TASK INSTRUCTIONS:
In the Lumia 650 text below, turn the paragraph beginning "Mid-range specs continue on" into a short bulleted list that keeps its main facts.

READING TEXT:
===============

Even with the battery installed, the Lumia 650 feels like a demo or dummy phone. It's 122 g after all and light enough that you hardly feel it in your shirt or jeans pocket. Microsoft has done a good job in creating a mid-range smartphone that doesn't look or feel cheap and the combination of just-the right size and weight make it ideal for one handed use in most conditions.

Mid-range specs continue on with the processor which is a quad core  Qualcomm Snapdragon 212 processor clocked at 1.3GHz and 1GB of RAM. An 8 megapixel rear camera offers some of the functionality of older Nokia PureView cameras but with none of the impressive photography capabilities that we've seen in the past which may not be a big deal for the intended enterprise user but will likely dissapoint most consumers.

Disappointment is actually a recurring theme with the Lumia 650's software. Windows 10 on mobile has some layers of spit and polish over the older Windows 8.1 and Denim versions which older Lumia devices run but there are also a lot of rough edges and older Windows Phone apps may not even work or be compatible with this version. It definitely feels like you're caught in the middle of a transition that's failed to complete.

===============

Stored data entries:
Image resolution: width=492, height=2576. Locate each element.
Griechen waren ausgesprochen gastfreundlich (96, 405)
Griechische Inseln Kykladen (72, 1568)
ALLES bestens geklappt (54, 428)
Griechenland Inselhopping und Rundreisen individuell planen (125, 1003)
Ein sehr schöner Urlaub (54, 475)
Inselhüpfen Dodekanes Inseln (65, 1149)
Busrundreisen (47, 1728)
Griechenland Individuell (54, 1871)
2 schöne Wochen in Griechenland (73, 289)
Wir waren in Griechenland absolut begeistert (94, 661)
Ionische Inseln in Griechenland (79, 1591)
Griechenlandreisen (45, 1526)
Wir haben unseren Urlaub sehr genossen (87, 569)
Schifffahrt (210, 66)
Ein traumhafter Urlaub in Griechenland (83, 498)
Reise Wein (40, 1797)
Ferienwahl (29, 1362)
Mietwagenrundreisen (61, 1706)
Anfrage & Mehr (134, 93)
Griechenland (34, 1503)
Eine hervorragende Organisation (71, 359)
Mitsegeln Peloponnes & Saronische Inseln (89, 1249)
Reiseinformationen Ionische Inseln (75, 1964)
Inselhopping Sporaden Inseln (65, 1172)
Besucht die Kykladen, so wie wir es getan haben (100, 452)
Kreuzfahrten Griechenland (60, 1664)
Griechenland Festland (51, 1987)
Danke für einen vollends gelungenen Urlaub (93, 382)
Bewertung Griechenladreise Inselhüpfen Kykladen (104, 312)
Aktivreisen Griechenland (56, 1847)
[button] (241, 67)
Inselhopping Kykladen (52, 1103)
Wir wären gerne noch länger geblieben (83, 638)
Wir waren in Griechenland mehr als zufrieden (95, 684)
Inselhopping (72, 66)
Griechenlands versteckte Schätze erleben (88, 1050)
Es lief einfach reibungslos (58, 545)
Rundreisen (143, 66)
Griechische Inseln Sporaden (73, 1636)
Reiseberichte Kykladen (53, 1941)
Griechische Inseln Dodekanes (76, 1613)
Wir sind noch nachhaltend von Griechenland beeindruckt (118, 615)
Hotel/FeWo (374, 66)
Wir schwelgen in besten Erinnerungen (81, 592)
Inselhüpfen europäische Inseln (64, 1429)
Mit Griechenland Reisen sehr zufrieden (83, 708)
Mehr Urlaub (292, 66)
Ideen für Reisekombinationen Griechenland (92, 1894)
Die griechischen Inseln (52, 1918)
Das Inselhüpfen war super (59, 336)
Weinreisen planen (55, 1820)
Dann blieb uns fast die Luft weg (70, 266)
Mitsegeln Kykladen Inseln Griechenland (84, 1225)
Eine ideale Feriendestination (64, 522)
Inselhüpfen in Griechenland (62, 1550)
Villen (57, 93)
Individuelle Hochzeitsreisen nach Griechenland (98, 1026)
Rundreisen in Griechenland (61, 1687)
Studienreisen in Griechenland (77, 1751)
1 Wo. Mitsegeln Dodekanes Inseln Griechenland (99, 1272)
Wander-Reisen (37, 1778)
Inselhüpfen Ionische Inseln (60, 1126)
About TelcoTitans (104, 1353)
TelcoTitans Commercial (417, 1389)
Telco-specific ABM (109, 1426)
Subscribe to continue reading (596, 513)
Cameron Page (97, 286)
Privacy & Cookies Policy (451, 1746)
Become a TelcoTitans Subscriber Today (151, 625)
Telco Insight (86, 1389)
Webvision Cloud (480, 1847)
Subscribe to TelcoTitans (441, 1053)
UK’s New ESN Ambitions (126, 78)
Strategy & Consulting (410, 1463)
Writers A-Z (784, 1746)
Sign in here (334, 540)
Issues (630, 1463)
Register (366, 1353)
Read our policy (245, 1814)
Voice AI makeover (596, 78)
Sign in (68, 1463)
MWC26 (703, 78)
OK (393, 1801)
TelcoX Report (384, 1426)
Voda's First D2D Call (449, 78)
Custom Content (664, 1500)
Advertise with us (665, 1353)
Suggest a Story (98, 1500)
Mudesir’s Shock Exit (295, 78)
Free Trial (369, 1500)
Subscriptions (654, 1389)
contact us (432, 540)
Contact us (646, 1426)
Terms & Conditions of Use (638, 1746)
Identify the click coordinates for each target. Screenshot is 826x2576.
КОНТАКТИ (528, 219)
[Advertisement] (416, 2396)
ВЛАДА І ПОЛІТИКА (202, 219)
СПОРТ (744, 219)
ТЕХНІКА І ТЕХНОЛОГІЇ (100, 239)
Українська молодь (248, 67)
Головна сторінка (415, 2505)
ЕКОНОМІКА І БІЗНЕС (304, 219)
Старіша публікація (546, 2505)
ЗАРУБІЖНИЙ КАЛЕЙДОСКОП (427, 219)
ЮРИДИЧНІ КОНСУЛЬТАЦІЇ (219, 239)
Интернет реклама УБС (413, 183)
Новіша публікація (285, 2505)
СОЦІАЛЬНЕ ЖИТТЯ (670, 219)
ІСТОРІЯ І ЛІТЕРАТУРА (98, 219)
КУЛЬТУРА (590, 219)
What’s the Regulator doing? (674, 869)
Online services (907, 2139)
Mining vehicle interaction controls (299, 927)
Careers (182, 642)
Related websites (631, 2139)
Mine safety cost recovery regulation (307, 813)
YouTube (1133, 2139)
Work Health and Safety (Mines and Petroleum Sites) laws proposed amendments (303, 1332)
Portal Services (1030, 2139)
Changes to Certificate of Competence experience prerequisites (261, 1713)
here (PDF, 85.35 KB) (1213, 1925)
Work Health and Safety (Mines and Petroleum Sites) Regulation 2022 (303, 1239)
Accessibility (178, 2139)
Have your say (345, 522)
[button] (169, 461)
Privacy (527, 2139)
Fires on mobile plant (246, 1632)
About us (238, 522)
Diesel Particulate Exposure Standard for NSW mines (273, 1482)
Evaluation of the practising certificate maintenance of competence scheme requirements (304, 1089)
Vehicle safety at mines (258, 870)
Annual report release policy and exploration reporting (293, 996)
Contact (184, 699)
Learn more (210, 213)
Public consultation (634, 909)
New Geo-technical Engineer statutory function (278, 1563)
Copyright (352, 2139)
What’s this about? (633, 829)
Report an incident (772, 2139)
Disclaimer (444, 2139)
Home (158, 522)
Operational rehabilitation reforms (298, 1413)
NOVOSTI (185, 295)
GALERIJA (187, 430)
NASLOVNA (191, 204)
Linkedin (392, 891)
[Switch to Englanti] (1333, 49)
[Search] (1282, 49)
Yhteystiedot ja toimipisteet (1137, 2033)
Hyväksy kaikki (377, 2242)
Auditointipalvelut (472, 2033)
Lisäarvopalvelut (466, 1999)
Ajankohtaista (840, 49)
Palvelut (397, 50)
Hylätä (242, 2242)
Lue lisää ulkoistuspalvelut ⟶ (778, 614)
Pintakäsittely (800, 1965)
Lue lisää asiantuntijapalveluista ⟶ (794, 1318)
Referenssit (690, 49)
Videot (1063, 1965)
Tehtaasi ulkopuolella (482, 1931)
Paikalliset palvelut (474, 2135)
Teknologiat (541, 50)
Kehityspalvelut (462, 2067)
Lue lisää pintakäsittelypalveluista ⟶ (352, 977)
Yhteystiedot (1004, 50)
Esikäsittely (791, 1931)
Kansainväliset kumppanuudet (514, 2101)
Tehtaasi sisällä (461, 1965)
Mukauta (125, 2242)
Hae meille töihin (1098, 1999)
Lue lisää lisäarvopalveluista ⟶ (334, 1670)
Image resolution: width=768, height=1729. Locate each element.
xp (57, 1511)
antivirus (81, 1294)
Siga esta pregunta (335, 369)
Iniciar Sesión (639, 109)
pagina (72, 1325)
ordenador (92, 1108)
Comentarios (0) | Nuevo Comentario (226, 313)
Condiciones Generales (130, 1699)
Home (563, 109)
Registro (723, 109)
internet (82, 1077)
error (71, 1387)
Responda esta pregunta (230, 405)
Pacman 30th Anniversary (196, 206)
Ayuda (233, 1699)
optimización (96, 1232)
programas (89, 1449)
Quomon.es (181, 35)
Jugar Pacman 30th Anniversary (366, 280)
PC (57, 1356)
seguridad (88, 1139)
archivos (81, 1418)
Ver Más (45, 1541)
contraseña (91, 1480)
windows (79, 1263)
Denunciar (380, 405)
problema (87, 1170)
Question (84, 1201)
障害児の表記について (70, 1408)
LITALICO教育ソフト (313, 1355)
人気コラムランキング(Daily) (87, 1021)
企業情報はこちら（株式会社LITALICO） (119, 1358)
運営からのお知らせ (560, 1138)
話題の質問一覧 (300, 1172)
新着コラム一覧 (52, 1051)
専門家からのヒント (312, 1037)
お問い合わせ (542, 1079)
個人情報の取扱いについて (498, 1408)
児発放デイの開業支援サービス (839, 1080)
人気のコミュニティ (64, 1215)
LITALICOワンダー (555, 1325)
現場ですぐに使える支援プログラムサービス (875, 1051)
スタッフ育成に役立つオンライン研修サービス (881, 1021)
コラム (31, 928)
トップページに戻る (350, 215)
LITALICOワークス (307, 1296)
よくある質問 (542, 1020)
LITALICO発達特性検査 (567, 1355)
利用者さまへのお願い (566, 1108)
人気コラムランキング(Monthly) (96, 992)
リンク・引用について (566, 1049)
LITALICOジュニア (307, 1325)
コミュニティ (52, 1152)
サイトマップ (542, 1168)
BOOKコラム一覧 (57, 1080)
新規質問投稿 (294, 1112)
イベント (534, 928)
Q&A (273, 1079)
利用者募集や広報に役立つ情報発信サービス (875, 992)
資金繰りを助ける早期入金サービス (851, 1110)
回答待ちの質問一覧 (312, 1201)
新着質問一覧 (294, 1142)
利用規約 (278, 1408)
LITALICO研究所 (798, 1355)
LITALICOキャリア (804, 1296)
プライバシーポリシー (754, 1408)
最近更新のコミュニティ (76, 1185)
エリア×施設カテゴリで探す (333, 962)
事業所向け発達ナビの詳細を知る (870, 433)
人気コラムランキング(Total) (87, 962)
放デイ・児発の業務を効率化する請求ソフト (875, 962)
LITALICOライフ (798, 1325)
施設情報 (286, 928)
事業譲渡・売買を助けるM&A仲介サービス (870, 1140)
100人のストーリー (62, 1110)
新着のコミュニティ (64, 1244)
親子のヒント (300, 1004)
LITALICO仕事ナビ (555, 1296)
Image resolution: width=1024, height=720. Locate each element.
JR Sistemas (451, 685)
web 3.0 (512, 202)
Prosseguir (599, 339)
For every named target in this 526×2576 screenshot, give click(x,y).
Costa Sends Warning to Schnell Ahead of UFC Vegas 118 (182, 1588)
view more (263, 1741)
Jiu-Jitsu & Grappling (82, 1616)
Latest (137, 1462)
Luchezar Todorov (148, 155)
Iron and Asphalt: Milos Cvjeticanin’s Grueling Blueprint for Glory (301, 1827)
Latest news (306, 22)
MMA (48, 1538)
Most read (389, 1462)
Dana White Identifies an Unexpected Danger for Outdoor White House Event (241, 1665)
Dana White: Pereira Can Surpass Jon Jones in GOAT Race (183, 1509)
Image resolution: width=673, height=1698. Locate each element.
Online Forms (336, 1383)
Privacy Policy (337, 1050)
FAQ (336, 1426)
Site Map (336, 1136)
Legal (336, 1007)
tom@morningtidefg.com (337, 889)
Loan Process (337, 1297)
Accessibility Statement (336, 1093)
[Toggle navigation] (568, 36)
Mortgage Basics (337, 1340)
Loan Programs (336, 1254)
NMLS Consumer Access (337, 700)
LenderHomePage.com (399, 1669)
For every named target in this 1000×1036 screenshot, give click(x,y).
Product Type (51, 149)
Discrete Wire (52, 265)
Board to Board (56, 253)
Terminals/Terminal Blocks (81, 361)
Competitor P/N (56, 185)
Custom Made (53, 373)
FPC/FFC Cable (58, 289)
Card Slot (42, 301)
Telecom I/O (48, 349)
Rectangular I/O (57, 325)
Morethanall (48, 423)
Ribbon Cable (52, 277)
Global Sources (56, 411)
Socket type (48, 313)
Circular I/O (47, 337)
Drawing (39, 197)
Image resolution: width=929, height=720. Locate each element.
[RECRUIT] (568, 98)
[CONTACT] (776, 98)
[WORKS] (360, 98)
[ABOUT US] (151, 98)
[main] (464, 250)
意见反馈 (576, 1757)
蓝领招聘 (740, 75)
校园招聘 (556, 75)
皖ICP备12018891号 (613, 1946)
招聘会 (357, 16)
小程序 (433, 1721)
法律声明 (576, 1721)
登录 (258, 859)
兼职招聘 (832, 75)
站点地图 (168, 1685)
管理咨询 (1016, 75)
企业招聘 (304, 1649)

===============

SOLUTION TO THIS PROBLEM:
- The mid-range specs continue with the processor, a quad-core Qualcomm Snapdragon 212 clocked at 1.3GHz.
- It has 1GB of RAM.
- The 8-megapixel rear camera offers some functions of older Nokia PureView cameras but none of their impressive photography capabilities.
- This may not matter much to the intended enterprise user but will likely disappoint most consumers.